## WORK TO BE COMPLETED
Quote the data below from the line containing "Viewport: 1568px width, 678px" through the line containing "tap(58, 756)", with both of those lines included.

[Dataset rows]
────────────────────────────────────────

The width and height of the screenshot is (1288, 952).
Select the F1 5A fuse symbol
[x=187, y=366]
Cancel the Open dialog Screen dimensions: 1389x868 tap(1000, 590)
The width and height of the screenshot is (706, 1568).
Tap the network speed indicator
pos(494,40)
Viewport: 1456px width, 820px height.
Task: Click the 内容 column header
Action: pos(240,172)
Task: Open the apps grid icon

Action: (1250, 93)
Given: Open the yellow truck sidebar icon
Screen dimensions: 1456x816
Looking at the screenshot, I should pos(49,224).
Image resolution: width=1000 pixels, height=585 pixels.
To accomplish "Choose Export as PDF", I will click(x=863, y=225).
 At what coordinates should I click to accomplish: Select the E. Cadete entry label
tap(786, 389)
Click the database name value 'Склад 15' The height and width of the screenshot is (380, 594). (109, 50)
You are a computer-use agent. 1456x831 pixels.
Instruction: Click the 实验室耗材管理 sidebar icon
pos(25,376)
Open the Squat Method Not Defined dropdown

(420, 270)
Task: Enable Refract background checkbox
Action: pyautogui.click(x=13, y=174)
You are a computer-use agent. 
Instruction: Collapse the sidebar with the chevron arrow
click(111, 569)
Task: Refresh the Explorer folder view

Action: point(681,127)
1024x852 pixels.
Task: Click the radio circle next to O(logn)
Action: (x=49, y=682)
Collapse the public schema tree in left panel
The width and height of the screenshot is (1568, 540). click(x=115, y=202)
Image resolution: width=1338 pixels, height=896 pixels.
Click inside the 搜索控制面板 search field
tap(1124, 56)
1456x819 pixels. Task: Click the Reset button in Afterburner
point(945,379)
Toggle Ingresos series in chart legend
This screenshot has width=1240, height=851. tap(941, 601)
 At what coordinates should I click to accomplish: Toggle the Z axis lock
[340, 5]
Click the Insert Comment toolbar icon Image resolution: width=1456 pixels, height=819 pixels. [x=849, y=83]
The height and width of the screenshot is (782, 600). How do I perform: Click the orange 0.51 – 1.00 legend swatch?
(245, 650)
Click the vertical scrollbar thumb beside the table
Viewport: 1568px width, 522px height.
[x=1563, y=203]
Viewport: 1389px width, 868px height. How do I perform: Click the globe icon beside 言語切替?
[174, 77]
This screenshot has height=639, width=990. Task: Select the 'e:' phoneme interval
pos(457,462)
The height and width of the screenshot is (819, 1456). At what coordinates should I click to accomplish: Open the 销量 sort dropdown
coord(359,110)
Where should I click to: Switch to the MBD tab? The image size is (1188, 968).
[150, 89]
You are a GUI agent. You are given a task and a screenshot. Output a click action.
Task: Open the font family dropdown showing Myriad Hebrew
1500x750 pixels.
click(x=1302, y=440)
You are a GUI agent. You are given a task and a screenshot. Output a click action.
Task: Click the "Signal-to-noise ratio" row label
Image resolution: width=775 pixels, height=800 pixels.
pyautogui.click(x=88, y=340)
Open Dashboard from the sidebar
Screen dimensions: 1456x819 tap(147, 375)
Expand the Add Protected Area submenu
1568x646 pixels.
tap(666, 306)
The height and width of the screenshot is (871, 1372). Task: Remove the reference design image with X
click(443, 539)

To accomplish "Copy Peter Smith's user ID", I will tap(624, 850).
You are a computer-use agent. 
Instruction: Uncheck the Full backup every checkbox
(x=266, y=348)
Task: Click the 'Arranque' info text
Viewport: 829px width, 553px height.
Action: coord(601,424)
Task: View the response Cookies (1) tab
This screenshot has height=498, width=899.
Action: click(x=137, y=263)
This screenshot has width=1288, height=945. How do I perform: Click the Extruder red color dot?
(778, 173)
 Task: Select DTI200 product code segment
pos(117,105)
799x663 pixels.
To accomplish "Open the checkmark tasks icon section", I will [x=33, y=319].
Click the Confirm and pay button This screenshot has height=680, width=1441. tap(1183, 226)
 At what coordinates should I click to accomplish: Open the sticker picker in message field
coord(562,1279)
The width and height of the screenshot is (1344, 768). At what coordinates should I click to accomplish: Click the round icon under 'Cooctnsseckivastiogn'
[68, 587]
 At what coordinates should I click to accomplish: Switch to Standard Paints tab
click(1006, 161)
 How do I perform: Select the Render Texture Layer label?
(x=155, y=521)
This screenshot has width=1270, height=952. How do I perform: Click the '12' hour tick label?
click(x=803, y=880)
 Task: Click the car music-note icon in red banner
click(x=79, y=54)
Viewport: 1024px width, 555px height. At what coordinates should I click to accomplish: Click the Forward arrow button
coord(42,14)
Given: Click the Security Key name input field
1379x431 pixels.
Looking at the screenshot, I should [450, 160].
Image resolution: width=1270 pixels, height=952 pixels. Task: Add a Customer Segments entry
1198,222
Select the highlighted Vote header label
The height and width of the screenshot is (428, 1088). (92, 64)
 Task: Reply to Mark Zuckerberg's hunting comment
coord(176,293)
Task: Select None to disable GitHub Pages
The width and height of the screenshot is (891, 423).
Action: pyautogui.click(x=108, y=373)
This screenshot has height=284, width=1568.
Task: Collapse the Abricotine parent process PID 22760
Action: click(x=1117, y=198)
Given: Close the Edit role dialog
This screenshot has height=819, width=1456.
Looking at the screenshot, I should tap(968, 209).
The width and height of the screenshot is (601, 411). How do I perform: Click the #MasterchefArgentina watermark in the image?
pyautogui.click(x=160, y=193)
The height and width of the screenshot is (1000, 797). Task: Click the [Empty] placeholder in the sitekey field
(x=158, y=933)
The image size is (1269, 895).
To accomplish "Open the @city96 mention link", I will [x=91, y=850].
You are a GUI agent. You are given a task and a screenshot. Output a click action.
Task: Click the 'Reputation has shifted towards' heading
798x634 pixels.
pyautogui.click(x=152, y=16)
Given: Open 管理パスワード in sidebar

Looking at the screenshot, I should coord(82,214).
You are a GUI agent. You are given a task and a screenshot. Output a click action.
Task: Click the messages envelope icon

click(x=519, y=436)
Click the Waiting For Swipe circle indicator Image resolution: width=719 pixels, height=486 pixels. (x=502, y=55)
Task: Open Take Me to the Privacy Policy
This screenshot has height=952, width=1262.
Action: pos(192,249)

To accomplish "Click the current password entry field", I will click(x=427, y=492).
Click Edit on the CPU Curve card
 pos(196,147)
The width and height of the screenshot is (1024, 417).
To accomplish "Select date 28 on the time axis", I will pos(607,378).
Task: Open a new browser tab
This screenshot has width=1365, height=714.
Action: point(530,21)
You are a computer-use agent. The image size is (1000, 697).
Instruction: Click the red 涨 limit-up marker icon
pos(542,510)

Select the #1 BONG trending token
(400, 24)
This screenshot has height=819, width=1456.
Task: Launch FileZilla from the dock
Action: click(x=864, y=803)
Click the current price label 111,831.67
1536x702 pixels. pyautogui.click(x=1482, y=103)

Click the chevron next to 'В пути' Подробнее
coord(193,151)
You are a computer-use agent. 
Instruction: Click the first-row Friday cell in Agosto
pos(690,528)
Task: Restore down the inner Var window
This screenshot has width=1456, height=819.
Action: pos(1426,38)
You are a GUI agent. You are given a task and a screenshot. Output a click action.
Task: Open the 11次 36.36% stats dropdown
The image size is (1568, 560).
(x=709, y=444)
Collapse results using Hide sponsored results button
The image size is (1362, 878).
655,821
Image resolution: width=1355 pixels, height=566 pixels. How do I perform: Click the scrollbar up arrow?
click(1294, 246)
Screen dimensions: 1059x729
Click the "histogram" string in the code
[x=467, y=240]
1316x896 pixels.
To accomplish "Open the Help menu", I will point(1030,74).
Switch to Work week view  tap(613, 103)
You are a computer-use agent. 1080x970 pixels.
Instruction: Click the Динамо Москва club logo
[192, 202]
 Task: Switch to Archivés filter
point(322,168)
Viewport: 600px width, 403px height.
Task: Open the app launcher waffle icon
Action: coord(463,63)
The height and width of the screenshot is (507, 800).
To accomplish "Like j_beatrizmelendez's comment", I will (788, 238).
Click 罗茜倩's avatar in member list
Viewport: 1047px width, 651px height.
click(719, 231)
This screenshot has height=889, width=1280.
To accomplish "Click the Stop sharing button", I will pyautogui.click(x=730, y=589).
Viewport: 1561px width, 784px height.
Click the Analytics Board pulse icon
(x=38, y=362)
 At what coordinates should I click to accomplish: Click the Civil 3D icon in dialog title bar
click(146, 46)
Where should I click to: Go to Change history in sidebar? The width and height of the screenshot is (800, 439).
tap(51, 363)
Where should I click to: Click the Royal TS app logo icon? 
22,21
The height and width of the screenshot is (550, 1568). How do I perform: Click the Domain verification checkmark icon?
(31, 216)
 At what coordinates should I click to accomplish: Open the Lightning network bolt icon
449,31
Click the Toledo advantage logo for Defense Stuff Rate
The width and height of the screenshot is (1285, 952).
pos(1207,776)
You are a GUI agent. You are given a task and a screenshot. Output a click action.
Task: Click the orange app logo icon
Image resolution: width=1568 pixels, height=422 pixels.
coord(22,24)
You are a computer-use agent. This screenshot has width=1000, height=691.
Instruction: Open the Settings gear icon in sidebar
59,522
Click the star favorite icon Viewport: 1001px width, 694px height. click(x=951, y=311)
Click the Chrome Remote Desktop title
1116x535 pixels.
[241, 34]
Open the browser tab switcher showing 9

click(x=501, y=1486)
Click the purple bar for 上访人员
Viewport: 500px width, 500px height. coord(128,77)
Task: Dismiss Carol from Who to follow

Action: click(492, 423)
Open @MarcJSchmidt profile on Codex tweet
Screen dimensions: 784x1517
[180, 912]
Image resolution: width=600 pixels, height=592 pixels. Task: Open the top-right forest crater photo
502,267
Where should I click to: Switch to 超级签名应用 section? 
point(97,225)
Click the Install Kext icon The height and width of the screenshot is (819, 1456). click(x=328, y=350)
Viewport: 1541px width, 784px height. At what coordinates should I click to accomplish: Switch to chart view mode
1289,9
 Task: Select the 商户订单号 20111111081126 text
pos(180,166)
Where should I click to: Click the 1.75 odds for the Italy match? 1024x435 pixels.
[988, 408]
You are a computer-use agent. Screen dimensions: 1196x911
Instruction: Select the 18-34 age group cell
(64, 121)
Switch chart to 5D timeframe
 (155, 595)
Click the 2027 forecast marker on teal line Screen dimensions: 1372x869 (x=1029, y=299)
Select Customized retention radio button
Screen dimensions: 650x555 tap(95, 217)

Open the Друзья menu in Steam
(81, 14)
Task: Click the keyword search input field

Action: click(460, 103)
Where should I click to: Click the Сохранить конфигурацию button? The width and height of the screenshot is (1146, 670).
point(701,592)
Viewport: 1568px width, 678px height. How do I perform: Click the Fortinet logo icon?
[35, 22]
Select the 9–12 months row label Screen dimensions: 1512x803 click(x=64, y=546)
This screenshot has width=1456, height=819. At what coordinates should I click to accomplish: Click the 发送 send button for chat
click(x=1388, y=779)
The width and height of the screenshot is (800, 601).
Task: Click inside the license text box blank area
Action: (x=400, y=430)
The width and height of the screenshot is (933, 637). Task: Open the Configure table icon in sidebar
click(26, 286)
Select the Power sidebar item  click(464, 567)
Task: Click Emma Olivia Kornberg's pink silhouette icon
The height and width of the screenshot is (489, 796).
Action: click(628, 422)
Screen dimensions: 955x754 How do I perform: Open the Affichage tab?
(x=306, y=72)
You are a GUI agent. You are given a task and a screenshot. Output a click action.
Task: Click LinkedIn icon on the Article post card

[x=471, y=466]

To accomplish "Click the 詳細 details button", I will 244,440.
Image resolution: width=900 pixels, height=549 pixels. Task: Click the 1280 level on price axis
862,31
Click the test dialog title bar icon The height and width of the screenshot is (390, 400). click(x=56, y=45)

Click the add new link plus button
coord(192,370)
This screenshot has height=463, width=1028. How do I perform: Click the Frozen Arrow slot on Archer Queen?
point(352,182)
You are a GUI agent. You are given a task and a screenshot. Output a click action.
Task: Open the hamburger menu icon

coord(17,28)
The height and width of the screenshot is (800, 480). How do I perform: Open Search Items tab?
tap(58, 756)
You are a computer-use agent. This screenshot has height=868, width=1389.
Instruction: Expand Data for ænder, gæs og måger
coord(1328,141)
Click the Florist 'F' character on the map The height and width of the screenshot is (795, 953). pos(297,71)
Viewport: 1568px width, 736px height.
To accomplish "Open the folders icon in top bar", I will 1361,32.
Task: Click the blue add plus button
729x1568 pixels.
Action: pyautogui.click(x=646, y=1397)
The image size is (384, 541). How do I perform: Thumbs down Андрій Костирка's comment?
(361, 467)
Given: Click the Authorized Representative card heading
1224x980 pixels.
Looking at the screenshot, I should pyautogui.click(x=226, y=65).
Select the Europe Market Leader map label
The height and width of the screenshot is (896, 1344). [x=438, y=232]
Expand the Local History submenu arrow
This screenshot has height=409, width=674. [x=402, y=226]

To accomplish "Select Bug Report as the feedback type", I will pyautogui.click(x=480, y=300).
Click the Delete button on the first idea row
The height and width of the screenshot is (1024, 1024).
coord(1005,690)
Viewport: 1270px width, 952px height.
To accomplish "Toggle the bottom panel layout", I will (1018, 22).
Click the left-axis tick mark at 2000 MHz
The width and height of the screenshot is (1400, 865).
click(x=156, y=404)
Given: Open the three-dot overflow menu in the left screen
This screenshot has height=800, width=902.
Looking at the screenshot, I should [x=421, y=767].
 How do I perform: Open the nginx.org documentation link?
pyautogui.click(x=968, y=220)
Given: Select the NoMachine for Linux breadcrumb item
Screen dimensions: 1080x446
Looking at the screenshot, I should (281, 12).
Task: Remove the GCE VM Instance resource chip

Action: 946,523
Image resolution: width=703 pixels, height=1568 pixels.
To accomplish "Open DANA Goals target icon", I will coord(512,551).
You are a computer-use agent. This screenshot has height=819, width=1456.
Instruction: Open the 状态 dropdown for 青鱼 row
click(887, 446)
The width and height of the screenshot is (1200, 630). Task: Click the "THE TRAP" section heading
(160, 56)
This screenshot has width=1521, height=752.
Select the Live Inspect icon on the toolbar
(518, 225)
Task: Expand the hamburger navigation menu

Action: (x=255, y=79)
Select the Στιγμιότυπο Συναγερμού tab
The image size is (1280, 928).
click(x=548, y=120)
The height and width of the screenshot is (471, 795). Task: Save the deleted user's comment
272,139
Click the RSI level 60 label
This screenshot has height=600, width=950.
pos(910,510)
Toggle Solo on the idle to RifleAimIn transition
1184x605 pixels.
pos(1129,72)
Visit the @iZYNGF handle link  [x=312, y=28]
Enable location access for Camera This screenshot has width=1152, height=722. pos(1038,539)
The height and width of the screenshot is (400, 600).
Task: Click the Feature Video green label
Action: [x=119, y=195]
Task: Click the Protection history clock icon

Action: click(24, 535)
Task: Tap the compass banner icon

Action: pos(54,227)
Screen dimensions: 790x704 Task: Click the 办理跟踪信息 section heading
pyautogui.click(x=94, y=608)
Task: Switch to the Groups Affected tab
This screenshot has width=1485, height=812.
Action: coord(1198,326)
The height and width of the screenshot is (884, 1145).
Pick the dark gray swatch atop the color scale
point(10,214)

────────────────────────────────────────

## TASK RESULT
Viewport: 1568px width, 678px height. How do I perform: Click the Fortinet logo icon?
[35, 22]
Select the 9–12 months row label Screen dimensions: 1512x803 click(x=64, y=546)
This screenshot has width=1456, height=819. At what coordinates should I click to accomplish: Click the 发送 send button for chat
click(x=1388, y=779)
The width and height of the screenshot is (800, 601).
Task: Click inside the license text box blank area
Action: (x=400, y=430)
The width and height of the screenshot is (933, 637). Task: Open the Configure table icon in sidebar
click(26, 286)
Select the Power sidebar item  click(464, 567)
Task: Click Emma Olivia Kornberg's pink silhouette icon
The height and width of the screenshot is (489, 796).
Action: click(628, 422)
Screen dimensions: 955x754 How do I perform: Open the Affichage tab?
(x=306, y=72)
You are a GUI agent. You are given a task and a screenshot. Output a click action.
Task: Click LinkedIn icon on the Article post card

[x=471, y=466]

To accomplish "Click the 詳細 details button", I will 244,440.
Image resolution: width=900 pixels, height=549 pixels. Task: Click the 1280 level on price axis
862,31
Click the test dialog title bar icon The height and width of the screenshot is (390, 400). click(x=56, y=45)

Click the add new link plus button
coord(192,370)
This screenshot has height=463, width=1028. How do I perform: Click the Frozen Arrow slot on Archer Queen?
point(352,182)
You are a GUI agent. You are given a task and a screenshot. Output a click action.
Task: Open the hamburger menu icon

coord(17,28)
The height and width of the screenshot is (800, 480). How do I perform: Open Search Items tab?
tap(58, 756)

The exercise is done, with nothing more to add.